*List of tasks*.
• a. Write out the part of the passage on William Edwin Hoy starting with "In 1914 he authored" and going on through "died aboard ship.".
• b. Put this sentence from the passage on William Edwin Hoy into French: "Hoy became a missionary for the Reformed Church in the United States."
BEGIN Text passage
William Edwin Hoy (June 4, 1858 – March 3, 1927) was a Protestant missionary and educator in Japan and China.

==Early life and education==
William Edwin Hoy was born near Mifflinburg, Pennsylvania and graduated Franklin and Marshall College in 1882. He was ordained a priest in 1885 by the Lancaster Theological Seminary.

==Career==
Hoy became a missionary for the Reformed Church in the United States. His first posting was to Japan in 1886. He identified Sendai in northern Japan as strategic and with Reverend Masayoshi Oshikawa started a small school to train Japanese pastors, the Sendai Theological Training School. This later became Tohoku Gakuin University (Northern Japan University). He later started a girls school, the Miyagi Girls' School, which later became Miyagi Gakuin Women's University. Suffering from asthma, and with many responsibilities including an English bimonthly journal, The Japan Evangelist, he took a three-month health furlough in 1898 and traveled to China. "What he saw there fired him with enthusiasm that the Church must go forward in China," and he decided to move to Hunan. Resigning from his Japan post, Hoy relocated to Yueyang in 1901, and started a mission. By 1906 it had grown to have 20 missionaries. The mission was divided into three branches, evangelical, medical and educational, including the first girls school in Yueyang. The hospital built by the mission was named Hoy Memorial Hospital.

In 1914 he authored China Mision:Of the Reformed Church in the United States, describing his missionary experiences in China. He held firm that Christ was only path to salvation, and that Buddhism "converts every Chinese into a spiritual mummy." The book has had many recent reprints.

==Personal life==
He married a Mary Ault, a teacher at the girls school in Japan. They had six children; their two daughters were also missionaries in China. In 1927 the revolutionary turmoil led him to be evacuated from China. He had a stroke and died aboard ship.
END Text passage
BEGIN Dataset
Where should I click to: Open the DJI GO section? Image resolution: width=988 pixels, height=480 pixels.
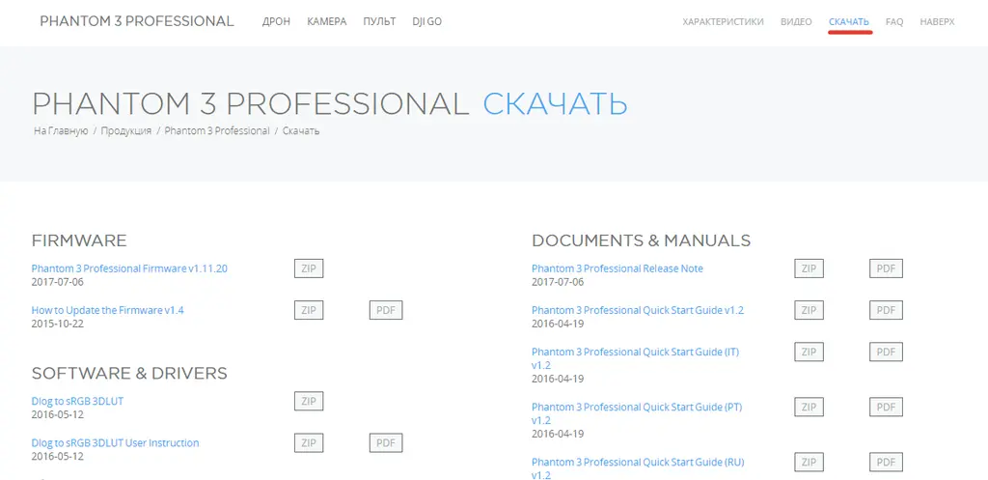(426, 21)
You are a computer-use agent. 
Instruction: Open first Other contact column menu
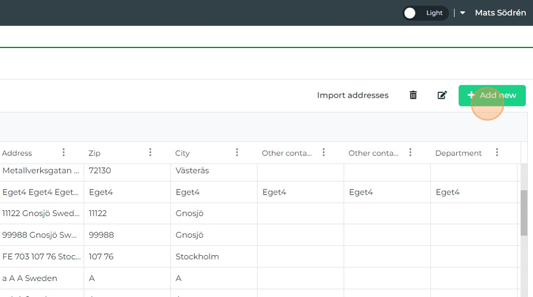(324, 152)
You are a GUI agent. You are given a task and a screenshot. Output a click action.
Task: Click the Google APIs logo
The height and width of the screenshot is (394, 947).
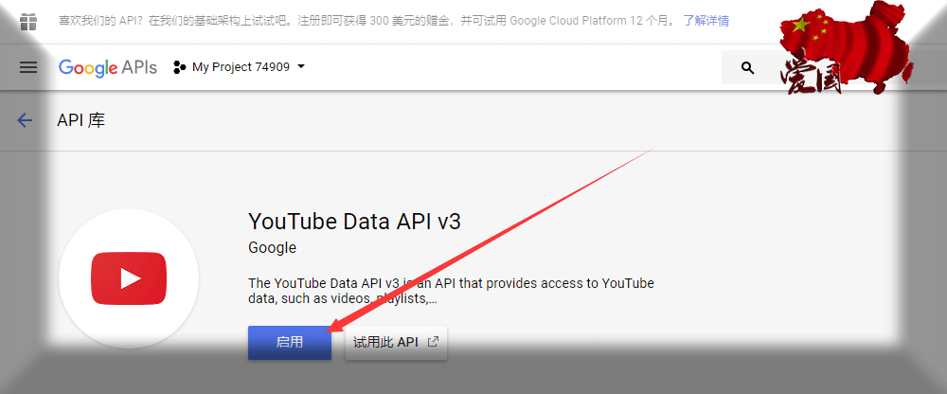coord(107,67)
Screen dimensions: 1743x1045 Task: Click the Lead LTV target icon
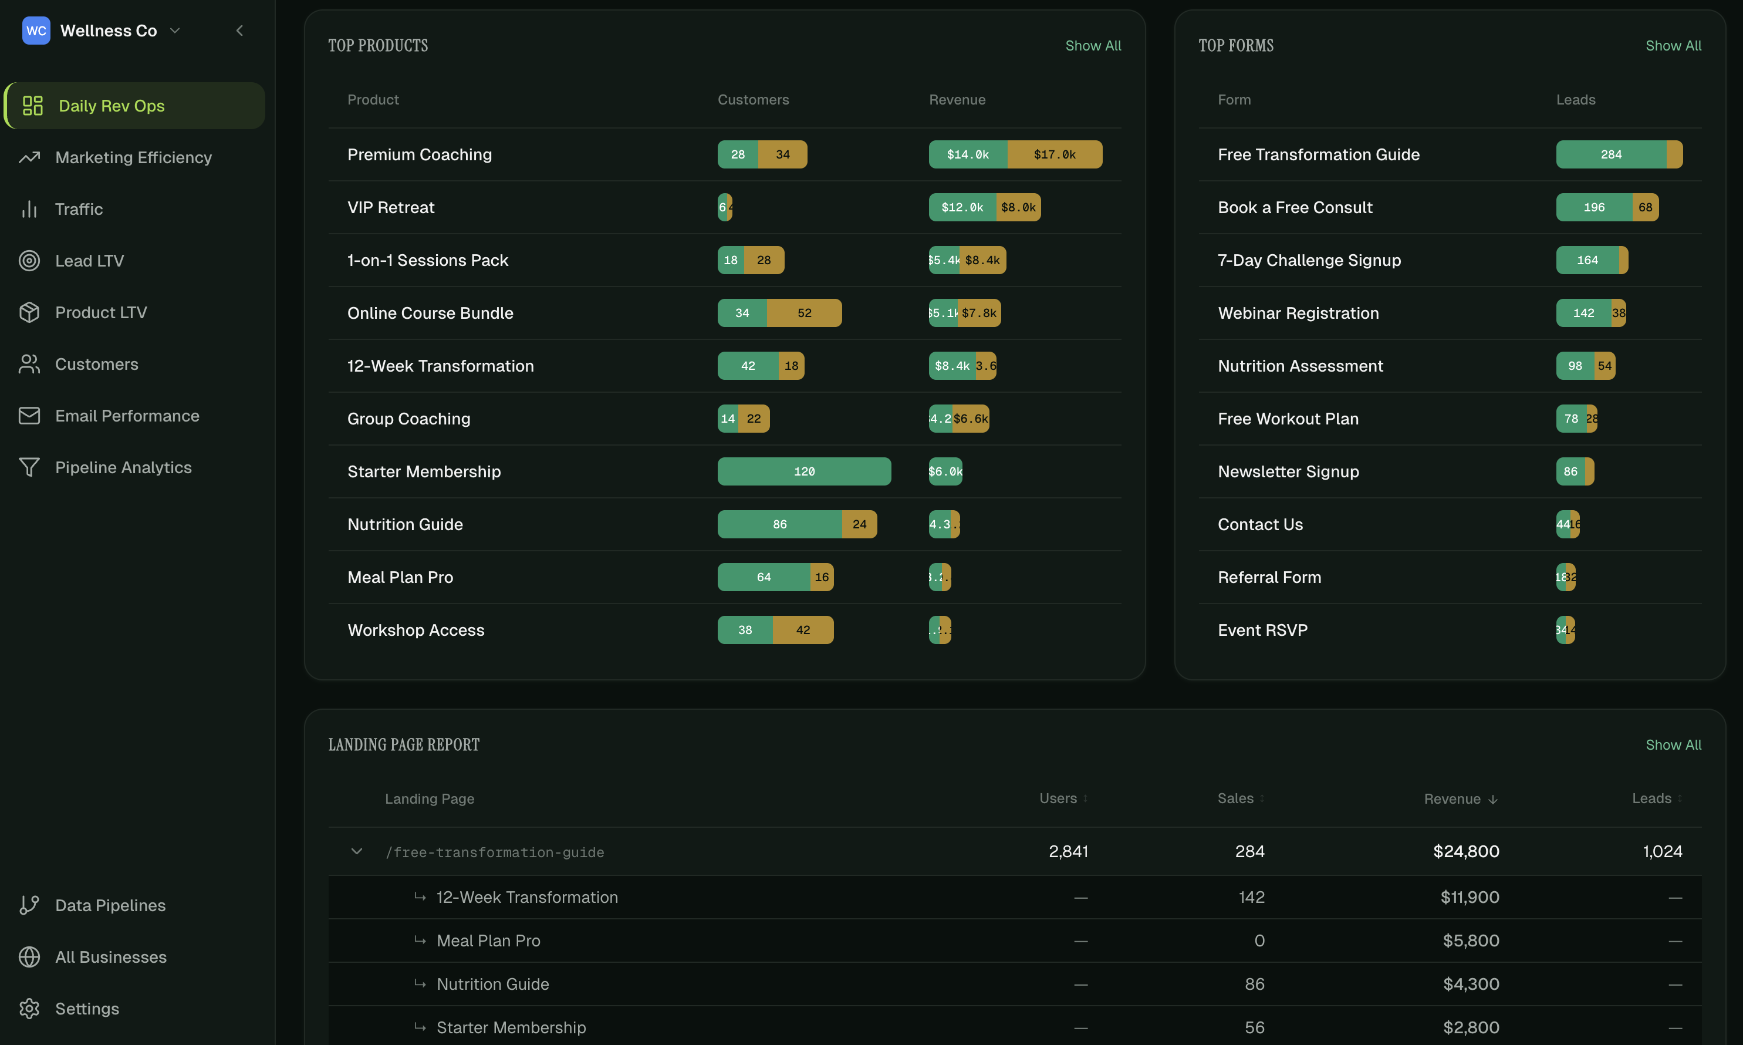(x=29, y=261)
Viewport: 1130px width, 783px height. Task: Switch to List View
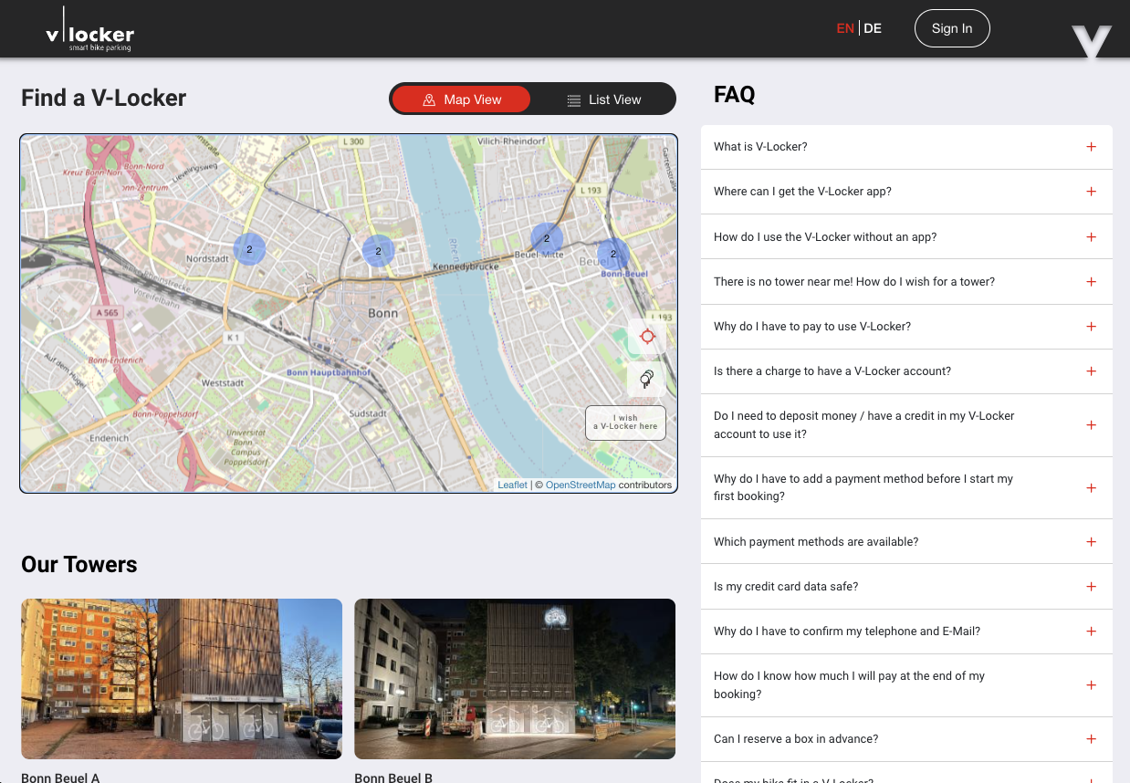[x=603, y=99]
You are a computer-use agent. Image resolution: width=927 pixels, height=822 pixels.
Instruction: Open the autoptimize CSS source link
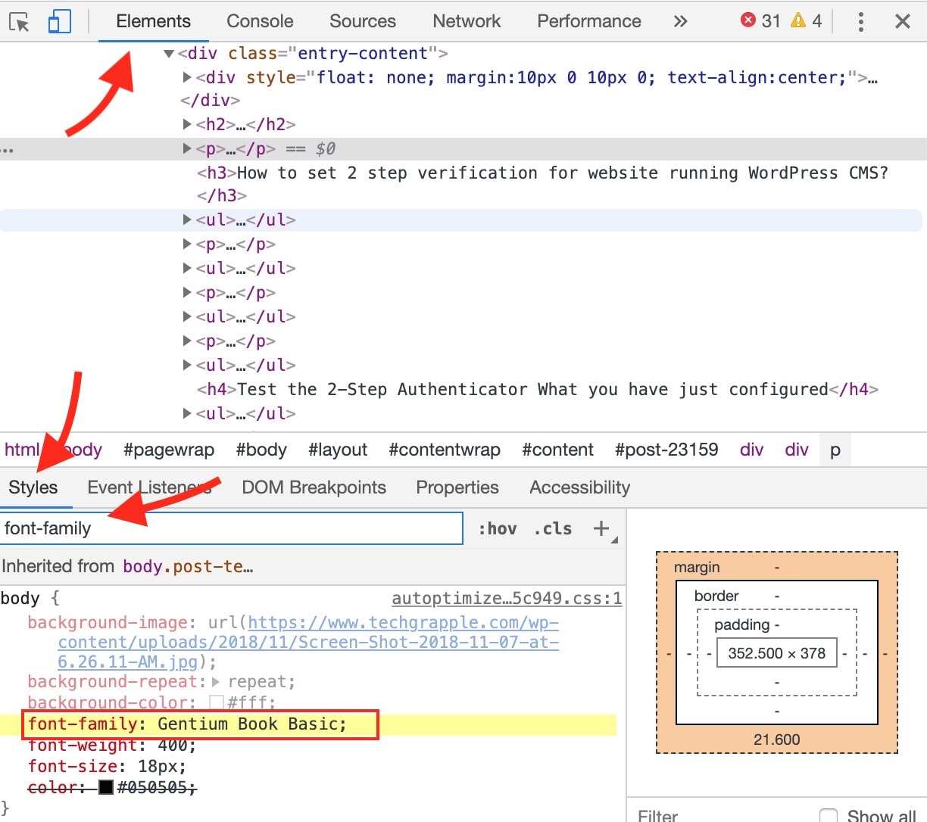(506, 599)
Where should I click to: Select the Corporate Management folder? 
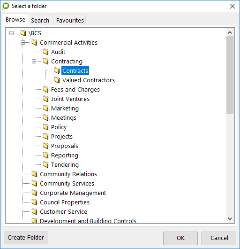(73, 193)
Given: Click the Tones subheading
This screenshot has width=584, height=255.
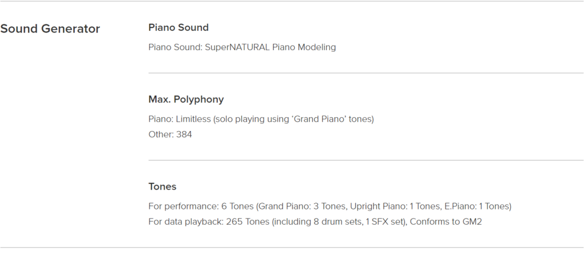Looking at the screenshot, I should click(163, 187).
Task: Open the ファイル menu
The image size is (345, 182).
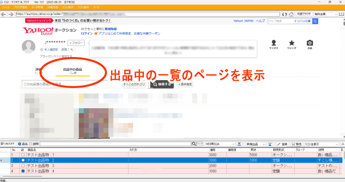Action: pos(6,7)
END Dataset
*Answers to the problems*.
• a.
In 1914 he authored China Mision:Of the Reformed Church in the United States, describing his missionary experiences in China. He held firm that Christ was only path to salvation, and that Buddhism "converts every Chinese into a spiritual mummy." The book has had many recent reprints.

==Personal life==
He married a Mary Ault, a teacher at the girls school in Japan. They had six children; their two daughters were also missionaries in China. In 1927 the revolutionary turmoil led him to be evacuated from China. He had a stroke and died aboard ship.

• b. Hoy devint missionnaire pour l'Église réformée aux États-Unis.